§ **To be done**:
Name every pope mentioned in the passage on saints and canonization below.

There is a study out of Harvard that examined the statistics around the canonization process under Catholic popes from 1592 (Clement VIII) to 2009 (during the tenure of Benedict XVI). The study concludes that the tenure of beatification of people eventually canonized has radically decreased, while the frequency of canonizations has greatly increased in our modern times (https://scholar.harvard.edu/files/barro/files/saints_paper_020910.pdf ).


US Catholic.org notes that that Pope John Paul II canonized more saints than all popes combined during the 500 years before him (www.uscatholic.org/articles/201310/how-many-saints-are-there-28027). So by these measures, it seems that Catholics have been getting holier in my lifetime! But it’s strange that I haven’t noticed this among the Catholic crowds I walk in.

And speaking of popes and Pope John Paul II, Pope Francis is not helping to clarify “saintly” matters for me. Francis canonized Pope John XXIII and Pope John Paul II on the very same day. Those are two Catholics, and now two canonized saints, I struggle to hold together.


Angelo Giuseppe Roncalli was a church prelate through the second World War, who realized how irrelevant and disconnected to humanity Catholicism had become, as he observed American and French Catholics killing German and Italian Catholics, and vice versa, seemingly unhampered in their actions by their religion. In response, as Pope John XXIII, he initiated the second Vatican Council, “opening the windows of the Church” to let it breathe fresh air and see the world around it, as the analogy goes. As a result, Catholicism became much more a populist faith and Catholic morality looked much more deeply into the injustice and suffering of humanity.


Karol Józef Wojtyła became a priest soon after the end of WW II, and rose to be a Church prelate during the Cold War. His experience as a Slavic Catholic and a leader of the Polish church under the oppression of the Soviet Union, led him, as Pope John Paul II, to push back against Marxism and humanism. John Paull II “closed the windows” of the Catholic Church (at least part way) to keep out the drafts from the Vatican II reforms and help keep in older traditions, reemphasizing personal piety.


But maybe my polar comparison of these two popes is unfair. Perhaps they had more in common than not. Time Magazine has recognized Popes John XXIII, John Paul II, and Francis, as its “Man (Person) of the Year.” I must be missing something here!


But now back to Dorothy Day.


I am confident that all Catholic Workers recognize the saintliness and holiness of Dorothy Day. But there is no unanimity among Catholic Workers on whether she should be canonized. Some are praying and even promoting her canonization, while others, including the Catholic Workers at Guadalupe, have serious concerns about it. The tension and concern is around the potential impact of the formal canonization of Dorothy Day.

§ **Stored data**:
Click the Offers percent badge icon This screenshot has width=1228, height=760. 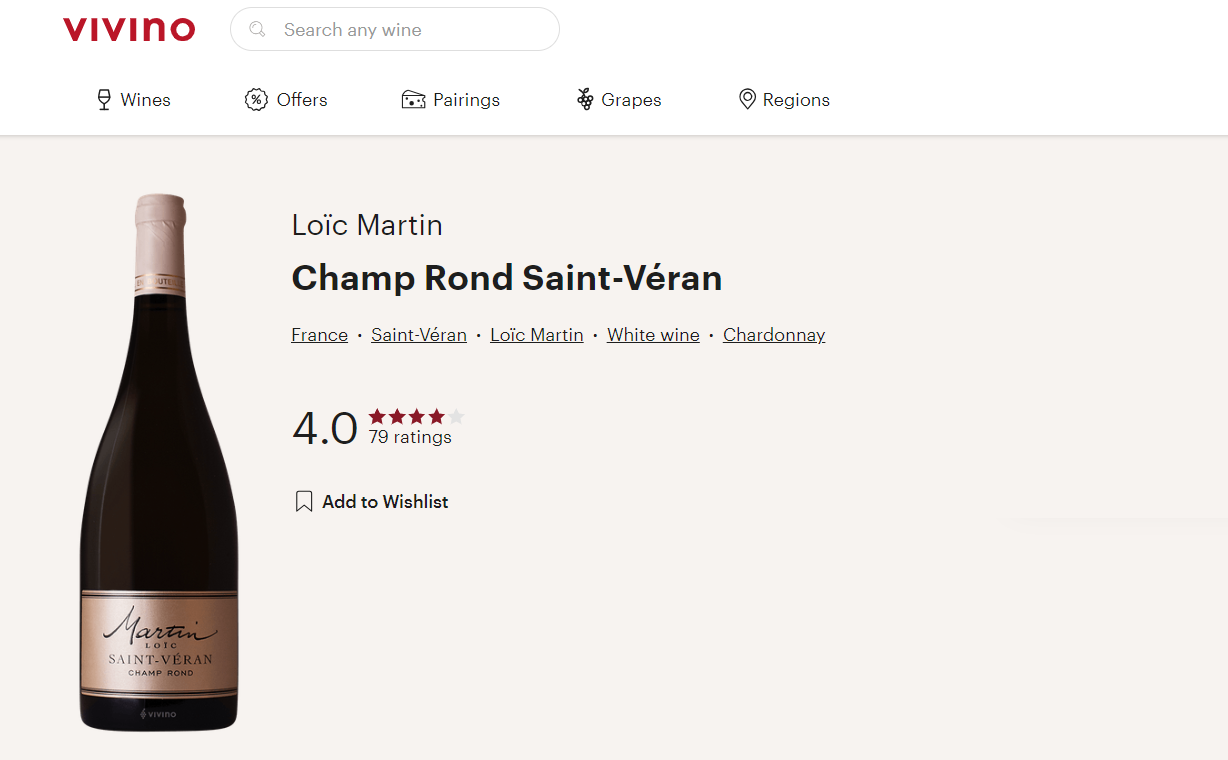[256, 100]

§ **Solution**:
Clement VIII, Benedict XVI, John Paul II, Francis, John XXIII